The chart for economic damage tells a very different story. Floods caused far and away the most propery damage, topping $200 billion for the given period. The next damager, hurricanes and other ocean events, didn’t quite reach $100 billion. Similar to the population data, in economic damage one variable is drastically lower than the other. In this case, agriculture is impacted much less than general property. The anamoly in the heat category, that agricutural damage is higher than property damage, is to be expected when considering the sensitivity of agriculture to temperature.
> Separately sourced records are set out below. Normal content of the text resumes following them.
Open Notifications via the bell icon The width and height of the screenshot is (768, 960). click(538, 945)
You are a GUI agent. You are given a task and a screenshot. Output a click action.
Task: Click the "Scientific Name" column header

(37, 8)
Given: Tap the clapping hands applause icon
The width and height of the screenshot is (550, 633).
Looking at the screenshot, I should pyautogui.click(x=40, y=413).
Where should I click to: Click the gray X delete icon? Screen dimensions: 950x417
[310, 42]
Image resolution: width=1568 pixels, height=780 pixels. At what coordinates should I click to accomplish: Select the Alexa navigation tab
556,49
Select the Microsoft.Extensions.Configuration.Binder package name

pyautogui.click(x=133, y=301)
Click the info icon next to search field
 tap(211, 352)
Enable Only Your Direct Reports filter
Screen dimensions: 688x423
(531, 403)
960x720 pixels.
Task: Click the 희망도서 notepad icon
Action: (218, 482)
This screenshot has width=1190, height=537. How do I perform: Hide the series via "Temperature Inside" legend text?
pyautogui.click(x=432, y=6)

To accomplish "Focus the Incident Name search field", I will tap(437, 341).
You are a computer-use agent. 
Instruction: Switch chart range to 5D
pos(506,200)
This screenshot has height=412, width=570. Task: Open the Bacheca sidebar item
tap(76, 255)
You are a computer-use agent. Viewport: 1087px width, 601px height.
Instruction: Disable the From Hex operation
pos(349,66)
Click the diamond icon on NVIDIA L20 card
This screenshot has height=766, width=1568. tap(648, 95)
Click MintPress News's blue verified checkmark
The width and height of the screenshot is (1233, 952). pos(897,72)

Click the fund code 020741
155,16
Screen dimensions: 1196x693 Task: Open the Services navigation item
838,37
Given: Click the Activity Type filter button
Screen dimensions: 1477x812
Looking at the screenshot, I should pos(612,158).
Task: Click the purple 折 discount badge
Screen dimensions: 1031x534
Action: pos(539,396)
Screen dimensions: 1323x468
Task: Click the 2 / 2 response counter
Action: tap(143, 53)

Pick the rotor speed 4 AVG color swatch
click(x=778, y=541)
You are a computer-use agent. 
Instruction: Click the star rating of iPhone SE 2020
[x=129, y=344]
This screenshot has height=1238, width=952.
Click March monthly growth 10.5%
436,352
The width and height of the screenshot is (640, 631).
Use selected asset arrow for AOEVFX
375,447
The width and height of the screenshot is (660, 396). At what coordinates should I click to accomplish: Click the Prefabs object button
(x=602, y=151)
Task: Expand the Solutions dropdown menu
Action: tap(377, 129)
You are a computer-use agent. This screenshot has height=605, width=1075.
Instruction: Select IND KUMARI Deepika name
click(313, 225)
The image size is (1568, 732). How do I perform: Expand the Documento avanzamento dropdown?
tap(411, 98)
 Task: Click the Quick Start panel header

But across all categories, agricultural damage did not reach $25 billion.

Further Questions

Although this data gives insights into the damage done by extreme weather events, there are still more questions that need to be answered before crafting a policy to address these damages. For example, tornados caused the most injuries - did the tornado events happen in the same region? What type of weather warning system is in that region? Are tornado shelters there legally mandated, or perhaps subsisdized by the government? The data tells which types of weather are the most damaging, but much more information is needed to work out counteracting that damage.